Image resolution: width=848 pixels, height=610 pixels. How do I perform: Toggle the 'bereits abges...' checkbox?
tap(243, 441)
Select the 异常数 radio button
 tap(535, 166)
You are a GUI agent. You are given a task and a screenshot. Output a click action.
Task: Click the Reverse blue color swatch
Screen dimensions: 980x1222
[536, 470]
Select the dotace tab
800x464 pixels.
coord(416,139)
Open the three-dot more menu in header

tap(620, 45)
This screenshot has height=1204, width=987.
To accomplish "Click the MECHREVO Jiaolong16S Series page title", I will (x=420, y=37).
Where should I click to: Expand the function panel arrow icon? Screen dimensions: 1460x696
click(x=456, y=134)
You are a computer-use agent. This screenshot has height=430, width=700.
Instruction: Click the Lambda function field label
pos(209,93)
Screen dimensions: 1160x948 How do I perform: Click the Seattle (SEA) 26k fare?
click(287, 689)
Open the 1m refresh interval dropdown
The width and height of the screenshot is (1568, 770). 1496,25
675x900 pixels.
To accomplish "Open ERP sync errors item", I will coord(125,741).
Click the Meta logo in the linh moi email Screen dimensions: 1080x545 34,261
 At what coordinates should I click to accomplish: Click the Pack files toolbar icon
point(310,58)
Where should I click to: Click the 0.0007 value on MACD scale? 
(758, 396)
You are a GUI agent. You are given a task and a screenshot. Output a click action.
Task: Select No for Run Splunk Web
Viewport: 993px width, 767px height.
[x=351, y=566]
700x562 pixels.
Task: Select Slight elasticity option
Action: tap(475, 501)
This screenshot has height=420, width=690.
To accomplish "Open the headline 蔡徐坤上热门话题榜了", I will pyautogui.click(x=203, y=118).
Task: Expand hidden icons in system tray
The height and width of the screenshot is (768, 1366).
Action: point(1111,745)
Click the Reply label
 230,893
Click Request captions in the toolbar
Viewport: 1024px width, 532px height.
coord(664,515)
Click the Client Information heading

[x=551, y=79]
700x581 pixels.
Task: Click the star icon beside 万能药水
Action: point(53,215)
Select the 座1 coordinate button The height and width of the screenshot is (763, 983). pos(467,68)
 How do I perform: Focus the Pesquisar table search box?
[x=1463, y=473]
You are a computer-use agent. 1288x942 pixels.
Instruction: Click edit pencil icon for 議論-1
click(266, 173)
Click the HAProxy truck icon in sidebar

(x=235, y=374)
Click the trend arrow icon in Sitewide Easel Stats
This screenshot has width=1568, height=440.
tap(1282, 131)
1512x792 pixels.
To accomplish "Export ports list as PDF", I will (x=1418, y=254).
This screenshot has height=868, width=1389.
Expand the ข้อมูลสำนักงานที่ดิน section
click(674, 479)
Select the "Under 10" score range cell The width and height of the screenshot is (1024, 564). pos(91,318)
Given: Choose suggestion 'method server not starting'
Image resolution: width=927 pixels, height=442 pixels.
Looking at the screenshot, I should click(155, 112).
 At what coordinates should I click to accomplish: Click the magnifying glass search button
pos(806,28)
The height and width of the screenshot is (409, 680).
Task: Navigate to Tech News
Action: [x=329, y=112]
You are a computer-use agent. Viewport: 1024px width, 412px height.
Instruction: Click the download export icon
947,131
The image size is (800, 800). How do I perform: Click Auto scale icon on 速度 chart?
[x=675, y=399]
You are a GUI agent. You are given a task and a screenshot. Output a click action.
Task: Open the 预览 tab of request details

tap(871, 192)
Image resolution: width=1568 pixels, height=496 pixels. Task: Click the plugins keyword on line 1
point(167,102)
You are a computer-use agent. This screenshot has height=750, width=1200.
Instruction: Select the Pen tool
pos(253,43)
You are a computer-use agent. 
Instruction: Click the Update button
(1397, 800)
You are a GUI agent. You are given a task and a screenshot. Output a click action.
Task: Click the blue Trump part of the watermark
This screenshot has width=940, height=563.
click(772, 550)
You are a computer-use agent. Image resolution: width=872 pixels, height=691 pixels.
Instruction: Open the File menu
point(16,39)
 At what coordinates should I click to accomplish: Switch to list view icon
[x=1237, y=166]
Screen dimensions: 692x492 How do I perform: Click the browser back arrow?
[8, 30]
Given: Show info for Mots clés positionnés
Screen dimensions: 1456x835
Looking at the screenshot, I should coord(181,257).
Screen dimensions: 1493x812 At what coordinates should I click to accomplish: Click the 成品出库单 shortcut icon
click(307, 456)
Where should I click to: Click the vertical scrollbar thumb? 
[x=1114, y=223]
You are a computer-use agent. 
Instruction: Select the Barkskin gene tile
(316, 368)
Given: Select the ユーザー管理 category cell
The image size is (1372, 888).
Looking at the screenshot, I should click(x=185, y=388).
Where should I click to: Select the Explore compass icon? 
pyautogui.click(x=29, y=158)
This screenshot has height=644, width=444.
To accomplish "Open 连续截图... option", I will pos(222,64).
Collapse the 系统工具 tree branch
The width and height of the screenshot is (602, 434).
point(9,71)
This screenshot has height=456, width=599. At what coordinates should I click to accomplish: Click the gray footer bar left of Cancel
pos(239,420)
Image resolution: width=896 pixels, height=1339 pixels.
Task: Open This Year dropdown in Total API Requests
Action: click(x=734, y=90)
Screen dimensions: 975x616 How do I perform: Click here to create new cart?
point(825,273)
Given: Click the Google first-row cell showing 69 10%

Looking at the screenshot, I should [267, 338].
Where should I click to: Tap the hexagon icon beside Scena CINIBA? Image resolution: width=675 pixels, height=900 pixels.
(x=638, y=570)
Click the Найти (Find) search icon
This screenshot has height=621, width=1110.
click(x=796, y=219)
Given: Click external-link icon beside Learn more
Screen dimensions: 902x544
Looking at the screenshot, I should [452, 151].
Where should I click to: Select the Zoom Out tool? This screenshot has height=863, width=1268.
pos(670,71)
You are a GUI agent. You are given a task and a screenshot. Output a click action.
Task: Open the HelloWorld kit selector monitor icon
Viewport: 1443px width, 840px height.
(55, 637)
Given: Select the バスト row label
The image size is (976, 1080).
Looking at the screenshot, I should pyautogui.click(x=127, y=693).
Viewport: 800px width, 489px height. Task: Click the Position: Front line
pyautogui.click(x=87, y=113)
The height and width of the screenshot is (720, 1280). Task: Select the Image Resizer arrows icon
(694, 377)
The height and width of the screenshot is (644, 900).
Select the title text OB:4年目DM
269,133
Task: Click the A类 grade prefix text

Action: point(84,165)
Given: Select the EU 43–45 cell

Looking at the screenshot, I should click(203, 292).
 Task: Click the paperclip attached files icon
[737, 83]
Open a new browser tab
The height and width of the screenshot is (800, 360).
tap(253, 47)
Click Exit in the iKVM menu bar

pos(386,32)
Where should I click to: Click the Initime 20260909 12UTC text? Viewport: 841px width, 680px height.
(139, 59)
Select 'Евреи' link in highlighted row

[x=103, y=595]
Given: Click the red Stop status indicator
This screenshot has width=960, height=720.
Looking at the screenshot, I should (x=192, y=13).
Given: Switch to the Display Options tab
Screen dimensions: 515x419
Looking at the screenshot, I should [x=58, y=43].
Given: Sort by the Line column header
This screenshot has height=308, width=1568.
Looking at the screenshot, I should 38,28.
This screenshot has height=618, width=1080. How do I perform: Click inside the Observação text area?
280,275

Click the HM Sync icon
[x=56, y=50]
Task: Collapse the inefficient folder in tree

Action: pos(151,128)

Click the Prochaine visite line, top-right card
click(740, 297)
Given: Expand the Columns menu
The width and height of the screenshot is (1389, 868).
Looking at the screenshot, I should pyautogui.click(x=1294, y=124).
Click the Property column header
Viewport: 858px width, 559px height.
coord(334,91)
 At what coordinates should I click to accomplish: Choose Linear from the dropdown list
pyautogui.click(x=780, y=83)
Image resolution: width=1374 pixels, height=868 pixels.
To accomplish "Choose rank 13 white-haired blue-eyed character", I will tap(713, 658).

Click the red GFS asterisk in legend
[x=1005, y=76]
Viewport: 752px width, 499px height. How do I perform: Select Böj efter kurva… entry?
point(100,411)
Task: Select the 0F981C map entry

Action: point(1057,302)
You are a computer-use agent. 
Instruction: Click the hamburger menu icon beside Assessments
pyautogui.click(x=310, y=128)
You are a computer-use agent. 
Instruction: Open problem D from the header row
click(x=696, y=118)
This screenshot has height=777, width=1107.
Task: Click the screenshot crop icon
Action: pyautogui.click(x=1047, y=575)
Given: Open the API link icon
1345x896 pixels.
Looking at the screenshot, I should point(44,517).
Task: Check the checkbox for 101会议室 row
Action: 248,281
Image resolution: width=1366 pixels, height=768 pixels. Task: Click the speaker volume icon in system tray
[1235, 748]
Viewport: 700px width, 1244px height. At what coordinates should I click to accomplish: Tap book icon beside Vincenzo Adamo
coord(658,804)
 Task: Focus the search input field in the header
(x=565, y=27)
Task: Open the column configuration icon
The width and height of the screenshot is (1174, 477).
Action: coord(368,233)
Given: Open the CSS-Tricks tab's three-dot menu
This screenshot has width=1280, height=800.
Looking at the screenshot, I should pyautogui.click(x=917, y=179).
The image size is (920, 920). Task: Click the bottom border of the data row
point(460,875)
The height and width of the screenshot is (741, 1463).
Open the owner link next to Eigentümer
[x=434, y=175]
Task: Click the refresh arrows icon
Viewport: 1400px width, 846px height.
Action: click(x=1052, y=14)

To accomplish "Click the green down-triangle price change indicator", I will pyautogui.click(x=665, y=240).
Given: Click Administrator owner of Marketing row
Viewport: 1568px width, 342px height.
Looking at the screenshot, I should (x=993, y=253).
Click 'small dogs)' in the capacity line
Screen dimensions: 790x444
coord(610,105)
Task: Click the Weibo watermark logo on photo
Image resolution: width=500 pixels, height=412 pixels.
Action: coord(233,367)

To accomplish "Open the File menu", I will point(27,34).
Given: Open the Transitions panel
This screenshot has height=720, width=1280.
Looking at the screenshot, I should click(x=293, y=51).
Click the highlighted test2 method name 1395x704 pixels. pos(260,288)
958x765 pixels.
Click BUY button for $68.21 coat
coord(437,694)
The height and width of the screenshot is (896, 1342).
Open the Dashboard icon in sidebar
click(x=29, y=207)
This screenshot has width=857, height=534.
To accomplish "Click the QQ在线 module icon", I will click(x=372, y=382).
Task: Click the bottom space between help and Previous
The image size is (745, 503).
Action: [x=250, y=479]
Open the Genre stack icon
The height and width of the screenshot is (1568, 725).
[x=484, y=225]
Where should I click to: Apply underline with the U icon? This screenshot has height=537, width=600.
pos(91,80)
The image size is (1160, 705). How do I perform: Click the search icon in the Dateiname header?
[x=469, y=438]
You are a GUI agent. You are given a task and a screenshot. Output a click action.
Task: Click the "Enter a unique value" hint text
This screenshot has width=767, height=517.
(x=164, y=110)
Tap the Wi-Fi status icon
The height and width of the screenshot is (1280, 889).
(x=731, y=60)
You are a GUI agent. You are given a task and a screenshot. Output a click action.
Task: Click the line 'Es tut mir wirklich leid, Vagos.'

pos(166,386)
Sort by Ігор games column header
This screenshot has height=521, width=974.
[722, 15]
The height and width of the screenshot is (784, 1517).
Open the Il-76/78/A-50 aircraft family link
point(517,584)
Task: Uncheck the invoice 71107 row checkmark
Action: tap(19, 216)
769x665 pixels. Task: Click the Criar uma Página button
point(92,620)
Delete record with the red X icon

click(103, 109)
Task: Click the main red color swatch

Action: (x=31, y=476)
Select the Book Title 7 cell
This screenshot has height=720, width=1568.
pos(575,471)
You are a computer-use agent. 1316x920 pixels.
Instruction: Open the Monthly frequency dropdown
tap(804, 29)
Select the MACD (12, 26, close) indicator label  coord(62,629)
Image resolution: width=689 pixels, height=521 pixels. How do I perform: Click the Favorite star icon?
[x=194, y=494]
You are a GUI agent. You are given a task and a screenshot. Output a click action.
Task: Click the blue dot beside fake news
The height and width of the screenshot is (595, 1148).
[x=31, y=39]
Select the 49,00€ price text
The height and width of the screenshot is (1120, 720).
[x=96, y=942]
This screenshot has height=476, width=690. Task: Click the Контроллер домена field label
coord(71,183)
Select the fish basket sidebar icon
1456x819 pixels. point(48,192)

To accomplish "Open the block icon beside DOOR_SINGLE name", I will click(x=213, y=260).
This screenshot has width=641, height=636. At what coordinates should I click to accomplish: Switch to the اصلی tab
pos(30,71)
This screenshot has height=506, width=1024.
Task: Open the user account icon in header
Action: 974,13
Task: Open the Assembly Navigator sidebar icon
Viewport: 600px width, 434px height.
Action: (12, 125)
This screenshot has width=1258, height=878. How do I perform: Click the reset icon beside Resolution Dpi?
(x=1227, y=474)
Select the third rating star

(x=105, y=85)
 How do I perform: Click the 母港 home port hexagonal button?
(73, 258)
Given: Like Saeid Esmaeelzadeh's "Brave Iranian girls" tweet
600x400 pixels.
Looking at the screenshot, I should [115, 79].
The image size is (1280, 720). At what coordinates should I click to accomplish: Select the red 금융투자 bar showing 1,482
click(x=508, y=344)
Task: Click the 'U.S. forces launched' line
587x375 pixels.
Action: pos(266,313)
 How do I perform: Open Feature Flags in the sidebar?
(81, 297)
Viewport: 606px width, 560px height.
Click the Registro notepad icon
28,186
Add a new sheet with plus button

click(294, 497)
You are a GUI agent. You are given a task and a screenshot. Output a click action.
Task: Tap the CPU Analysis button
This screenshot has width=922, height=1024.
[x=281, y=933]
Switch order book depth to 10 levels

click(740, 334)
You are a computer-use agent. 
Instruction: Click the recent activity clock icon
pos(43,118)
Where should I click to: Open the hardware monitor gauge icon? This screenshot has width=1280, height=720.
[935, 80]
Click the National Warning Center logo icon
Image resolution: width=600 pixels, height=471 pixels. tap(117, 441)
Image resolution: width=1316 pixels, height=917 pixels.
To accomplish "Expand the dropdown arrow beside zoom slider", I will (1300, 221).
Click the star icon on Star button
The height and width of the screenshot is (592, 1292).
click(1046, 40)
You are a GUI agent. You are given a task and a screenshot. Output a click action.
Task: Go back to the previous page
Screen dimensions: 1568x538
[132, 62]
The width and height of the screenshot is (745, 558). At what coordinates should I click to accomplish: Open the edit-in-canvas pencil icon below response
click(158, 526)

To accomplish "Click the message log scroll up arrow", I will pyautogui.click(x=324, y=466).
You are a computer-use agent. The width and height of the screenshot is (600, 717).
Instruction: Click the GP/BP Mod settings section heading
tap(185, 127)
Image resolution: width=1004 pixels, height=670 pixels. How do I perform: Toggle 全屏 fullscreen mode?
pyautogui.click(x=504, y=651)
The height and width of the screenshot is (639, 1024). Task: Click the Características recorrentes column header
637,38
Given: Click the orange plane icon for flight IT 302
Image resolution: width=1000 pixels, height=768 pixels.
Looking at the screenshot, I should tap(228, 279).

What you will do - Give the number of lines in the entries above that include the word "Sort", and nothing more.

Finished task - 2